The second issue is the extreme drops in frame rate that can be observed on intel platforms are what causes the game to appear to stutter. It would appear that the CPU and memory can process data so quickly that the drivers cannot keep up.

Nvidia, with their DX11 driver support actually does something quite clever. DX11 rules puts draw calls on a single thread and while DX11 can be multithreaded, most games tend to also use that thread for the other game logic that is also used by the driver. Nvidia's DX11 driver uses a software scheduler to take a game's single threaded DX11 draw calls and game logic and separates the game logic components to run across multiple cores.

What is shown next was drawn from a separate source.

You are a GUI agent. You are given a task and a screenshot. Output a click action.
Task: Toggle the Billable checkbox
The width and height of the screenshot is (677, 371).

This incurs a higher CPU overhead hit across all cores but oftentimes results in improved performance due to not running into a single threaded bottleneck.

I suspect, and I am only making a guess here, that the stuttering could be caused by the CPU processing data at a rate on Intel, that exceeds the Drivers ability, periodically, to intercept the thread and split it up in a timely manner. The Ryzen systems, because they are being held back to start with, cannot generate the same loads to outstrip the driver keeping things at a more steady tempo.

Wendell has already tested the USB latency and found that there is no impact on performance.

As a side note, AMD GCN architecture uses a hardware scheduler and cannot take a game's single threaded DX11 game logic and split them across multiple cores. The result is that in games that heavily place game logic + draw calls on a single thread, AMD performance will suffers while Nvidia benefits from the multi threading benefits.

Assuming of course that the CPU can get enough data through the memory subsystem, Games that make use of the multi threaded features of DX11 and DX12/Vulkan that are already multi threaded, results in the possibility of AMD performance improving much more than Nvidia's performance with similar level GPUs like 480 vs 1060 due to Nvidia's software scheduler incurring a CPU overhead hit across multiple cores to split draw calls.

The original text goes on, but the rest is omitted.